Borough solicitor Joseph Dalfonso presented to council Monday the decision from Washington County Judge Michael Lucas to dismiss a lawsuit brought by Greenwood Village L.P. The borough had placed cement barriers blocking the developer’s access to its North Strabane property by way of Crawford Street.
“They filed a declaration of taking in which they claimed $5 million in damages,” Dalfonso said.
The suit was filed in November by Zokaites Contracting Inc. (Greenwood) after the borough put up two cement barriers blocking the dead-end side of Crawford Street. Council President R.T. Bell said residents had been calling to report large construction vehicles going up Crawford and continuing on a dirt alley up to the 62.4-acre development site in North Strabane.
North Strabane supervisors had approved the final plan for Greenwood Village – consisting of 233 residential units – with conditions that a new public road be built extending from Crawford, which would be used as an access road, according to court documents.
But the borough “was not a party to this agreement,” Lucas wrote in his Sept. 18 opinion. He wrote that Greenwood never submitted a plan to the borough and no public hearings were conducted.
“I have nothing against the guy,” Bell said of Frank Zokaites, of Zokaites Contracting. “But he’s building his development in North Strabane, and all of a sudden, he needs a way out in Canonsburg, but he never asked Canonsburg.”

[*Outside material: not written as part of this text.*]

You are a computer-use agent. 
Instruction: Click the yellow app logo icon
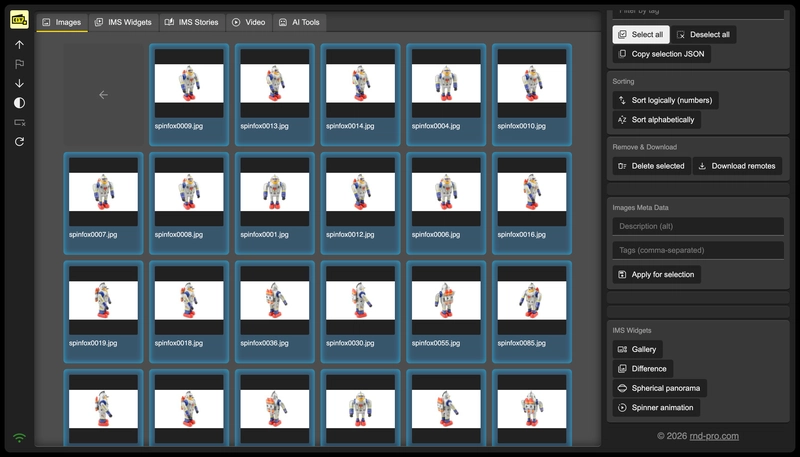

The borough filed a preliminary objection to the lawsuit Feb. 21, stating that it never received a plan from Greenwood and that the road can’t handle the heavy equipment and truck traffic used in construction of the development, according to court documents.
“There’s no way that road was built to handle those heavy trucks,” Bell said.

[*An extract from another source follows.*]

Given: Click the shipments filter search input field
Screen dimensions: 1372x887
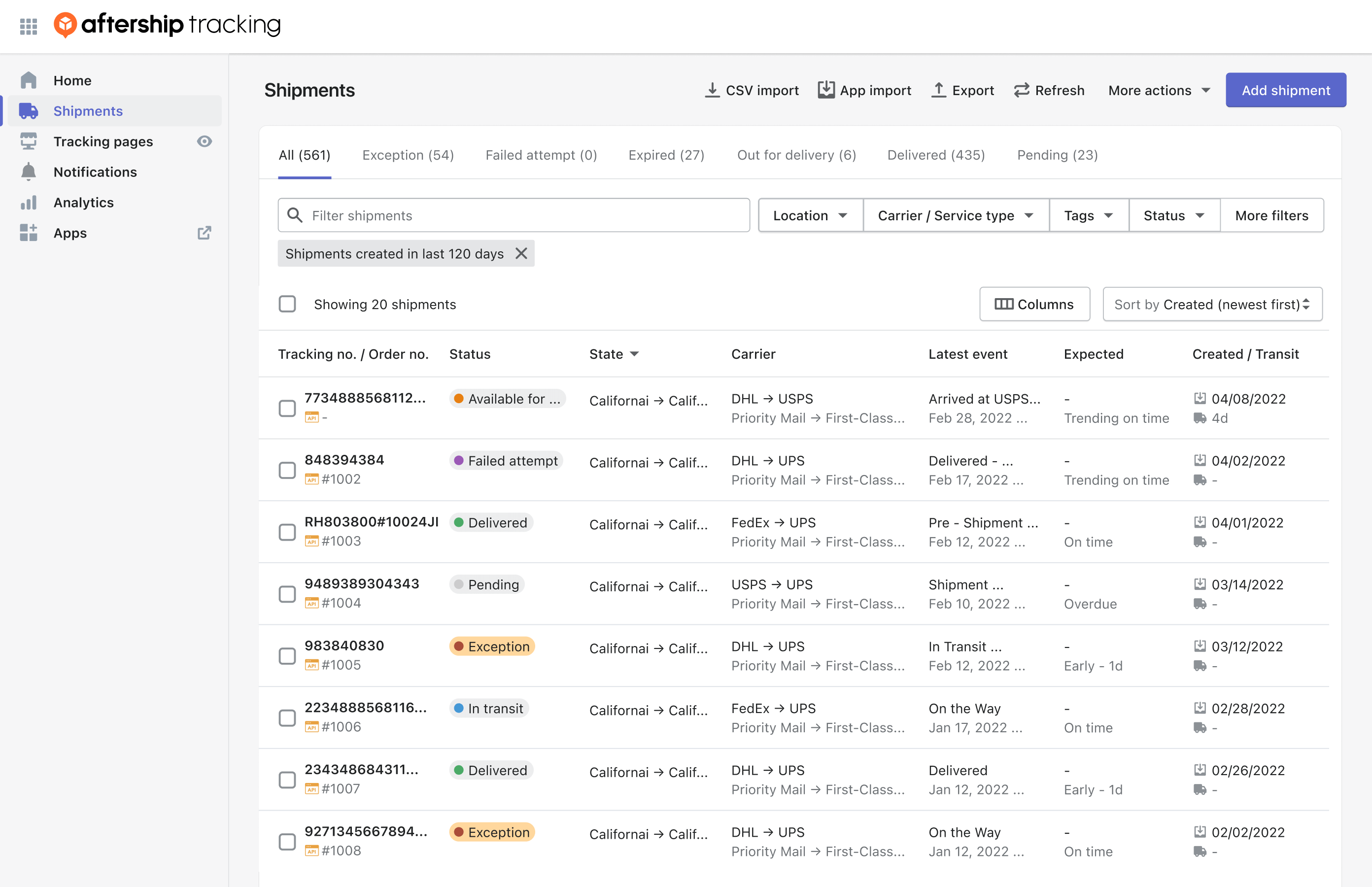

In addition to the cement barriers, the borough also put up a sign prohibiting “dual wheel vehicles,” according to court documents.
A hearing was held in July, during which borough engineer Veronica Bennet of KLH Engineering testified that the borough is concerned for “additional traffic that will result from Greenwood” and its effects on Crawford Street.
During that hearing, engineer Michael Andrewsh testified that the vehicle trip counts on Crawford would “more than double and increase to 1,416 per day,” Lucas wrote in his judgment. He ultimately dismissed the lawsuit, ruling that the borough “properly exercised” its police powers in putting up the barriers.
Lucas mentioned in his opinion that Zokaites didn’t submit plans to the borough or seek their approval for the use or access of Crawford. He wrote that both the borough code and “the voiced interests of Canonsburg residents support the borough’s efforts to temporarily restrict access to unpaved and unimproved portions of Crawford Street,” he wrote.
He also wrote that the purpose of the barriers was the “safety and structural integrity of a borough street.” He also mentioned that the borough wasn’t restricting Greenwood from all property access, just the one that entered the borough.
“Greenwood’s disregard for the ‘rule of law’ in Canonsburg is troubling,” he wrote.
Bell said that he, council and the residents in that area were pleased with Lucas’ judgment.
“We’ve been dealing with this for months, and we were glad the judge ruled that way,” Bell said. “We want our residents to know that we heard their requests and we did our due diligence and what we had to do to represent them.”